Trying new things is scary, and being brave enough to give if your all is hard.
But I did it.
I spent hours drawing him, and it was perfect.
He didn't seem to care.
I tried to take pride in my art but when he treated it as mediocre I just felt disappointed and stupid.
It was even more of a let down since I expected it to be met with enthusiasm.
But he barely gave it a second glance.
I wonder if I'll ever muster the courage to try again.
I really hope so.
Mar 31, 2020
Mar 31, 2020 at 4:01 AM UTC
He loves me
I think our definitions of love keep changing
And that's my favorite part
I love him more now than I did 6 years ago
I love him more now than I did 3 months ago
Maybe even a few days ago
Our knowledge of love grows as we do
And we never stop growing
I paid for our relationship with a part of me that didn't work in it
I don't feel a sense of loss anymore
I love myself as I am now more than I did before I was his
I love who he is with me now more than I loved him 6 years ago, before he had fully become mine
I guess that's the point
We sacrificed the incompatible parts of ourselves because we loved eachother more than ourselves
I love him more than myself
He loves me more than himself
So we changed for eachother
We trimmed off the dead parts
We died and were born new
Sometimes it even feels like we became eachother
Our love feels ancient, safe, and warm
I am happy
My soul feels complete
I married you
I will love you forever
Feb 22, 2019
Feb 22, 2019 at 4:15 AM UTC
My aversion to sleep is ironic.

— Problem to work on —
Rewrite the part of the journal entries starting with "I spent hours" and going on through "met with enthusiasm.", swapping "disappointed" for "discouraged".

— Given material —
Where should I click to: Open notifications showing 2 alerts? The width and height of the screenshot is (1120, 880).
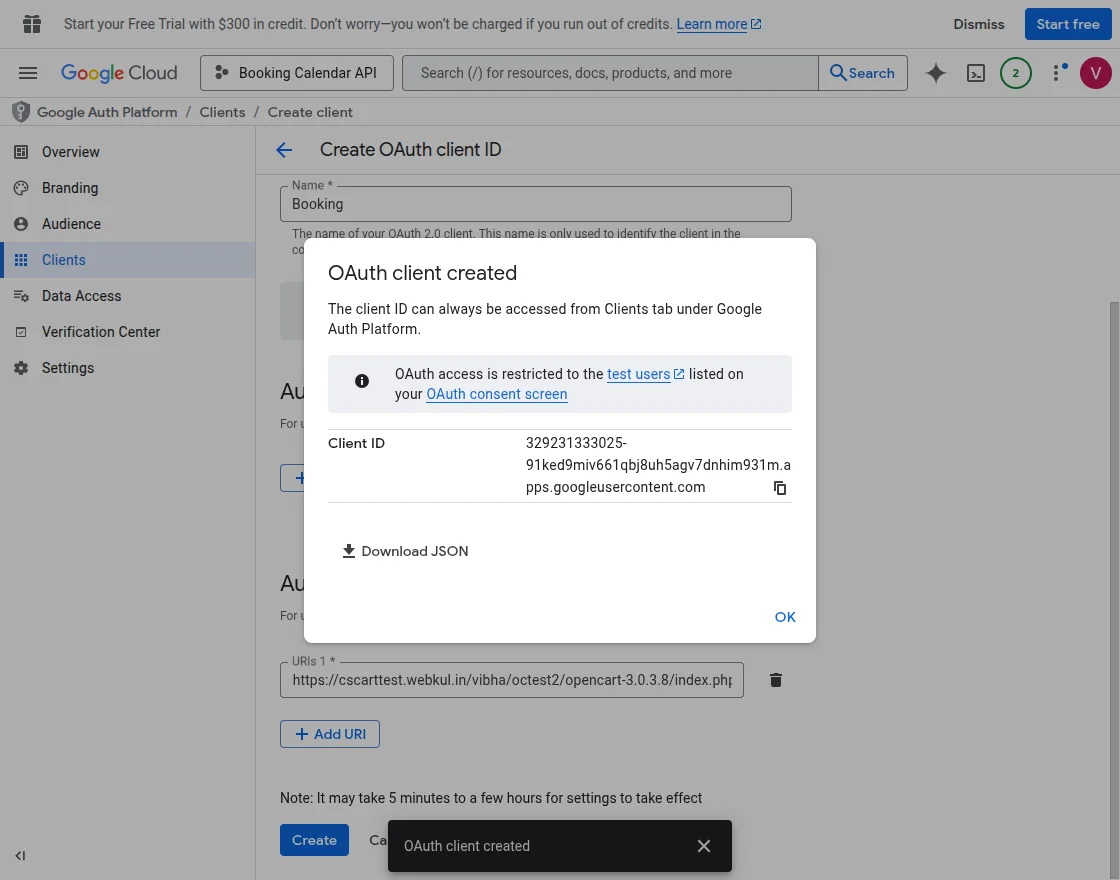(1015, 72)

— Complete response —
I spent hours drawing him, and it was perfect.
He didn't seem to care.
I tried to take pride in my art but when he treated it as mediocre I just felt discouraged and stupid.
It was even more of a let down since I expected it to be met with enthusiasm.